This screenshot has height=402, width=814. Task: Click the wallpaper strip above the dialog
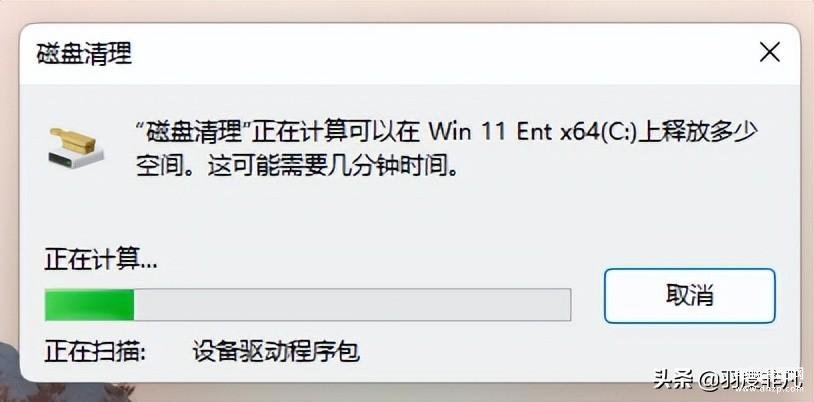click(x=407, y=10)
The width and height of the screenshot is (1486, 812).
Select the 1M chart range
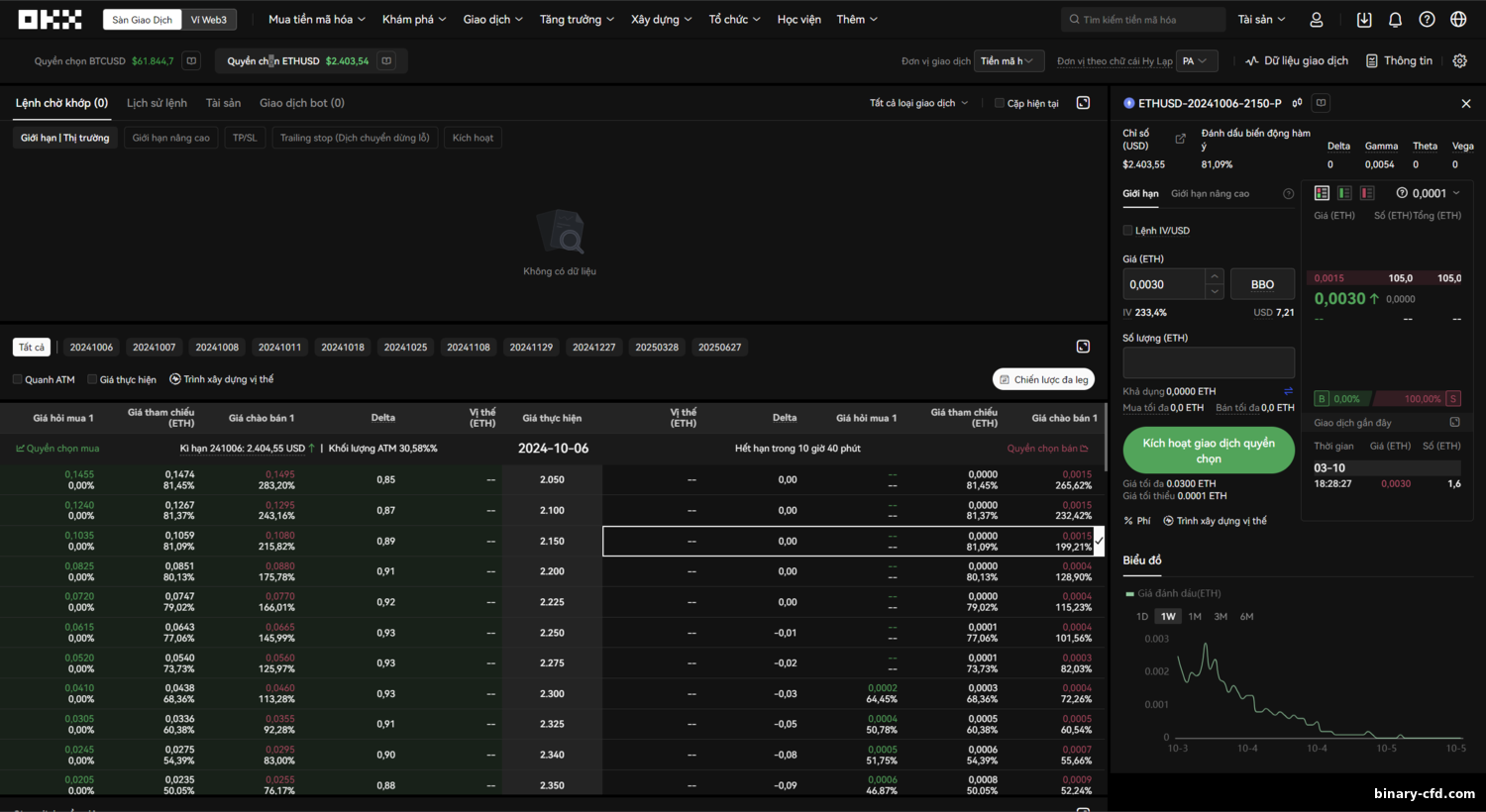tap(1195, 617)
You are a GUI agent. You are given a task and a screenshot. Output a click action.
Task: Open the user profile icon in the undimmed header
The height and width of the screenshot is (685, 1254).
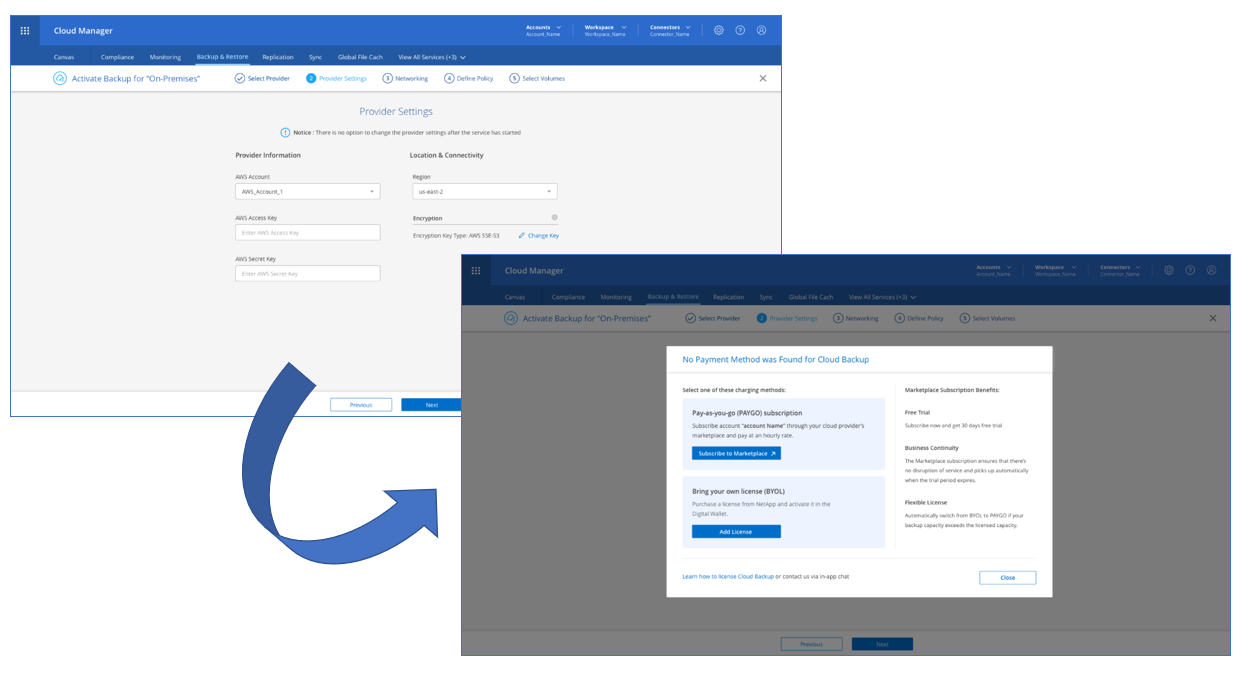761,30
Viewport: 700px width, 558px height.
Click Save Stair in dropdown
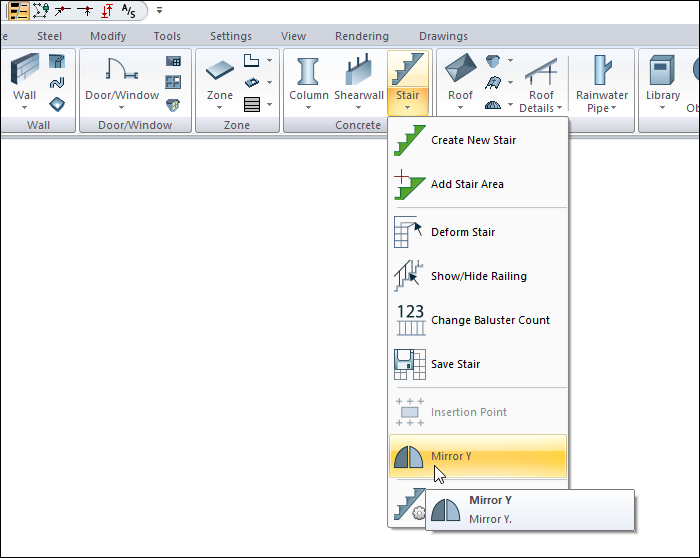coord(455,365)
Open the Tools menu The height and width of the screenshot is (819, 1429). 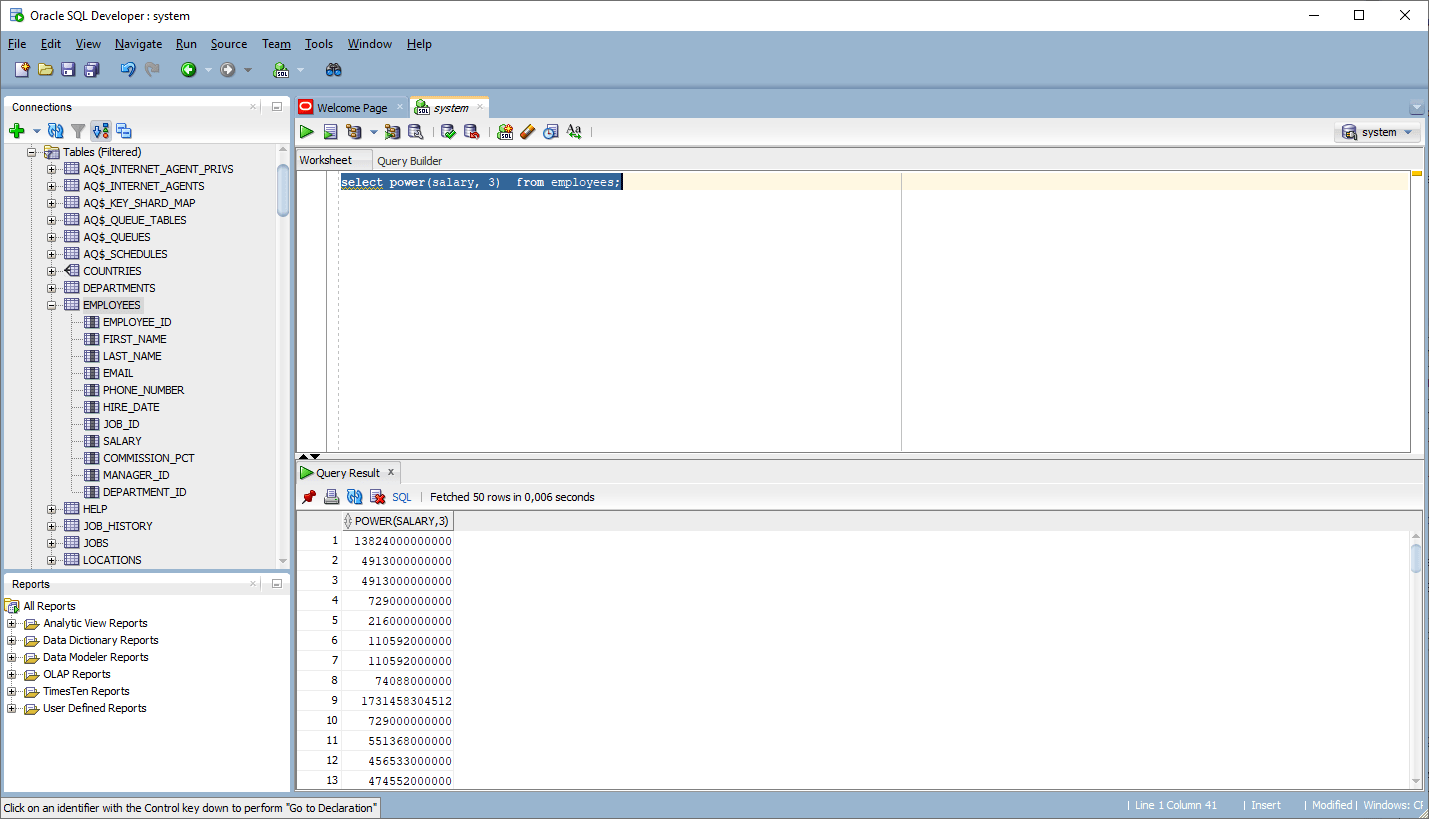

# # # # # # #

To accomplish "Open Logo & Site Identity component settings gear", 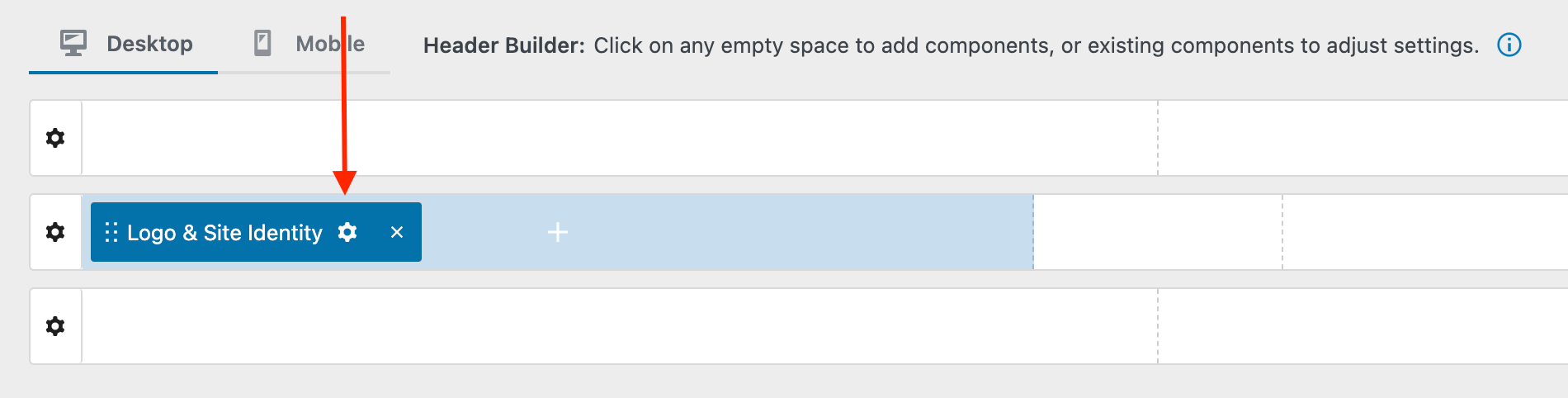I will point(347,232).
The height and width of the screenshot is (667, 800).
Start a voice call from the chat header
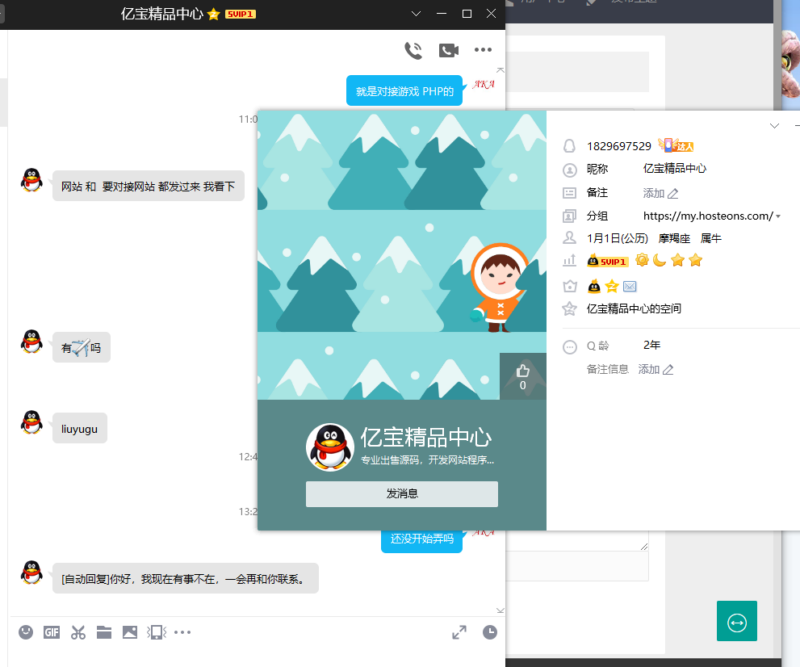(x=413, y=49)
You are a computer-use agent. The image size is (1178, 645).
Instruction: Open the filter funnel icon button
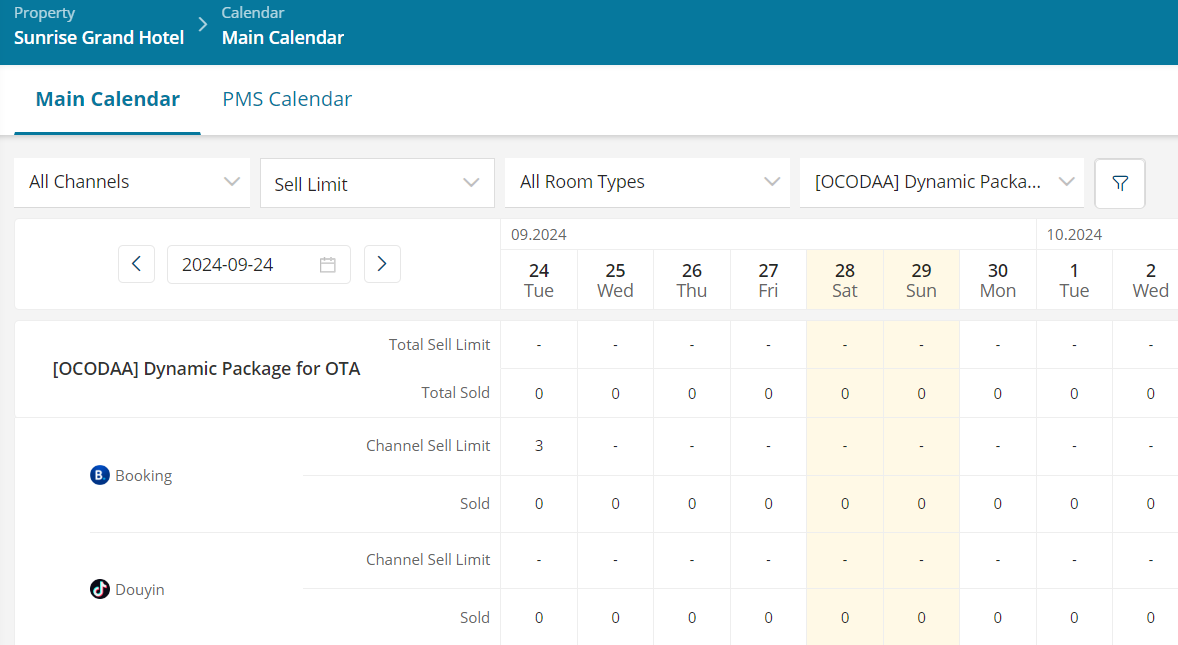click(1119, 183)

# # # # # # #

Directions:
With the pictures omitted, copy exactly the lines of the listing above starting at the line containing "You are a GUI" and ending at the line containing "Viewport: 700px width, 558px height.", both included.

Output for this task:
You are a GUI agent. You are given a task and a screenshot. Output a click action.
Task: Open the user profile icon in the undimmed header
The height and width of the screenshot is (685, 1254).
761,30
Viewport: 700px width, 558px height.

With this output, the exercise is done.